ジェネリック不正製造事件が浮き彫りにした、医薬品製造の「構造的課題」ジェネリック不正製造問題の背景にある構造的な課題とは? Photo:PIXTA

ジェネリック医薬品メーカーの小林化工が、医薬品を不正に製造・販売したとして業務停止命令を受けた。水虫などの治療薬として使用される医薬品に睡眠導入薬が混入されていたのである。問題の背景には、医薬品製造における構造的、制度的な課題が見え隠れする。われわれの生活にも大きく関わる医薬品の安全性の問題と、その対策について専門家に聞いた。(医療ジャーナリスト 木原洋美)

決して他人事ではない
睡眠導入薬混入事件

 食料品の購入時には産地や賞味期限、添加物などを細かく吟味する人でも、処方薬に関しては医師、薬剤師の判断に身を委ね、何ら吟味せずに使用している人は多いのではないだろうか。

 それだけ皆、日本の医療を信頼しているということなのだろうが、昨年12月、その信頼を打ち砕く事件が起きた。ジェネリック医薬品メーカーの小林化工(福井県あわら市)が製造販売した水虫やいんきんたむし、カンジダなどの感染症治療薬「イトラコナゾール」に睡眠導入薬が混入されるという前代未聞の事件が発覚したのである。

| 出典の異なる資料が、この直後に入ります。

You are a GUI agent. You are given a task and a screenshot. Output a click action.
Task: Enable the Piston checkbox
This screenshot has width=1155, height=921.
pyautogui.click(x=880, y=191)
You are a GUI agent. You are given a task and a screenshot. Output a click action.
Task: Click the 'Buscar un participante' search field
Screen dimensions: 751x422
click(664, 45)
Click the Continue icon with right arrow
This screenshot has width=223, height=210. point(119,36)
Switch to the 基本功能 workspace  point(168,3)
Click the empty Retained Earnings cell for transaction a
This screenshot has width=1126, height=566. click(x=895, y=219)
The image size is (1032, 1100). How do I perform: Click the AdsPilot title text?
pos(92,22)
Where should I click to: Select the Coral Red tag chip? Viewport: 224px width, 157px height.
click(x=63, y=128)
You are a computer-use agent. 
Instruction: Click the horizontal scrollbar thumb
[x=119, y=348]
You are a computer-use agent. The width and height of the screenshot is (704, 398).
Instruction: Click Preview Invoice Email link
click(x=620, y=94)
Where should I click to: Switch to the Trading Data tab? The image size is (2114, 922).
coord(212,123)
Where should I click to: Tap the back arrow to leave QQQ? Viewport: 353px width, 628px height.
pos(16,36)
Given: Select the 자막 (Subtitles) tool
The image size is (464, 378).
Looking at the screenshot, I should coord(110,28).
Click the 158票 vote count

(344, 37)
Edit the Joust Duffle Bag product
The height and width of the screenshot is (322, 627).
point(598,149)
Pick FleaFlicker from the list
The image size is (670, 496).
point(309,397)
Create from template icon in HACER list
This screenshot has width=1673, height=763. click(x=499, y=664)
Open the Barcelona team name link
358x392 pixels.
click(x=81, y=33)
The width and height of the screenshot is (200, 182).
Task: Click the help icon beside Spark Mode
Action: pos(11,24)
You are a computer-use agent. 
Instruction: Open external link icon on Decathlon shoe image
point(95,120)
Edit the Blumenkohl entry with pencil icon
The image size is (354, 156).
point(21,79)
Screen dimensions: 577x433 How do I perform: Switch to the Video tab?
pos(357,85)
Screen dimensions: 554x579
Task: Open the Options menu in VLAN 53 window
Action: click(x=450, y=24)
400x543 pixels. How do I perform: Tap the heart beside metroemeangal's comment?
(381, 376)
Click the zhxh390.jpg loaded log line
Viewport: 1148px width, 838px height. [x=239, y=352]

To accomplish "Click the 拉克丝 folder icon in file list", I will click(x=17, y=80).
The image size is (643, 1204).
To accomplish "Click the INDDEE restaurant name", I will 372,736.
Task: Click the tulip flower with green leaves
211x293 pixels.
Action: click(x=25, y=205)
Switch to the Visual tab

 報道によれば、混入は厚生労働省の承認を得ていない「原薬の継ぎ足し」という工程で、原料を取り違えたのが一因。加えて、2人で行うべき作業を1人で行い、ダブルチェックが働かなかったという理由も挙げられている。同剤を処方されたのは344人、3月8日時点で245人に健康被害が出ている。この中には、車の運転中に意識を失うなどして事故を起こした人が38人おり、服用した80代男性と70代女性の2人が死亡した。

 テレビや新聞では、ざっくりと「皮膚病などの治療薬」と報じているので、「自分とは関係ない」と思っている人も多いかもしれないが、水虫は日本人の10人に1人が罹患(りかん)する“国民病”。なかでも爪水虫の患者は1100万人もいると推定されている。しかも足指の間などにできる水虫は市販の塗り薬でも治るので、靴を履く時間が短くなる年代で減少するが、爪水虫は内服薬を使ってしっかり治療しないと治癒しないため、一度罹患するとそのままとなり、高齢になるほど患者が増える。カンジダ症も患者数は多く、女性の5人に1人が発症するとされているし、男性だってかかる。決して他人事ではないのである。